If a picture appears, leave it out, and reproduce exactly the lines from the start of the listing below through the one bearing "Screen dimensions: 900x620".

### DATA TO EXAMINE
┄┄┄┄┄┄┄┄┄┄┄┄┄┄┄┄┄┄┄┄
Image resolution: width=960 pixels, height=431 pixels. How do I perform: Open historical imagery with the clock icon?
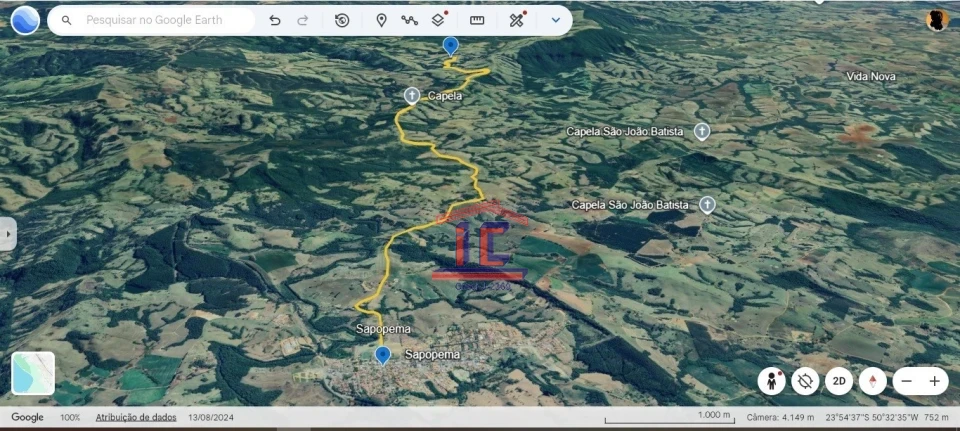pyautogui.click(x=342, y=20)

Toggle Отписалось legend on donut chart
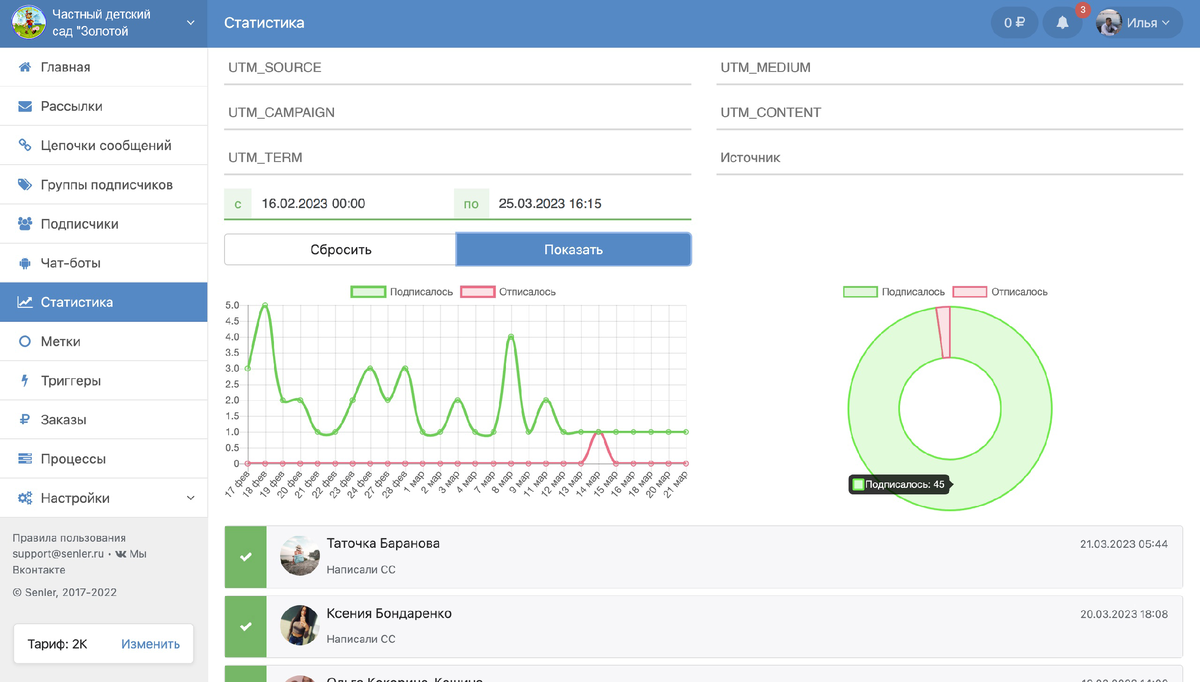pos(1001,292)
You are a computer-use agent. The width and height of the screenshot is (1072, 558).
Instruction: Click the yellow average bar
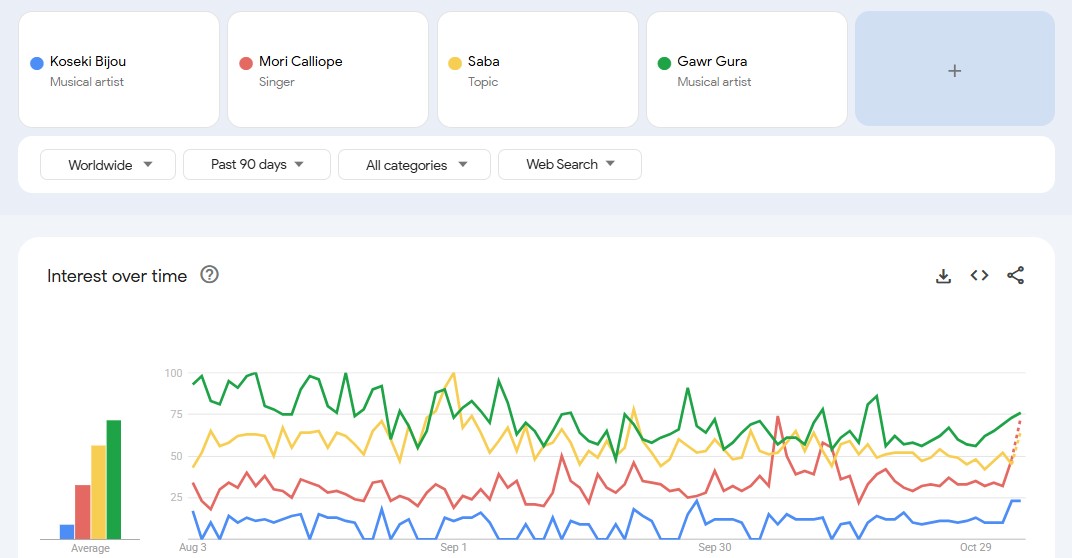[98, 492]
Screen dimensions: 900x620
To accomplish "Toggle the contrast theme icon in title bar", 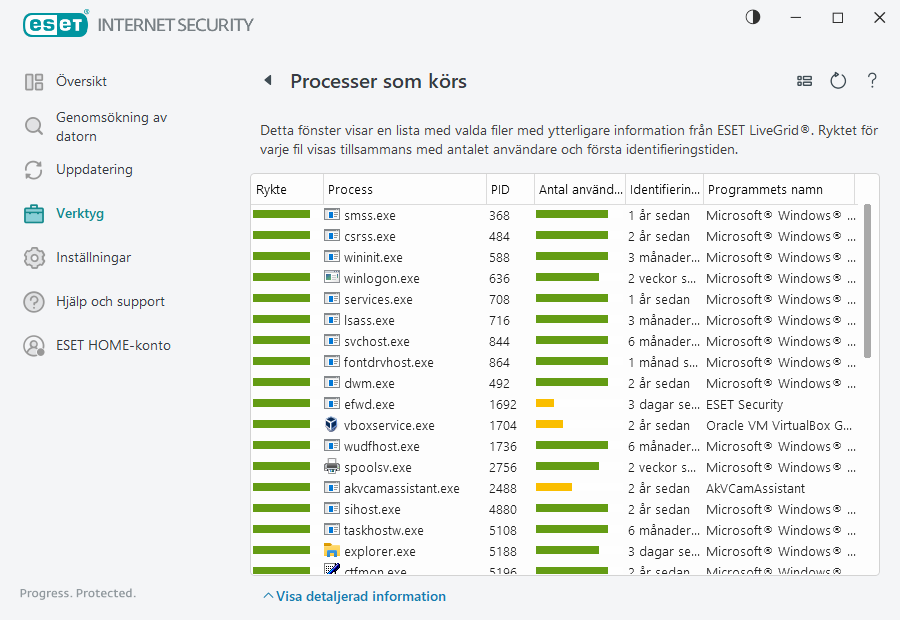I will click(752, 17).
┄┄┄┄┄┄┄┄┄┄┄┄┄┄┄┄┄┄┄┄
### RESULT BELOW
Image resolution: width=960 pixels, height=431 pixels. How do I perform: Open historical imagery with the clock icon?
pyautogui.click(x=342, y=20)

Toggle Отписалось legend on donut chart
pos(1001,292)
You are a computer-use agent. The width and height of the screenshot is (1072, 558).
Instruction: Click the yellow average bar
[98, 492]
Screen dimensions: 900x620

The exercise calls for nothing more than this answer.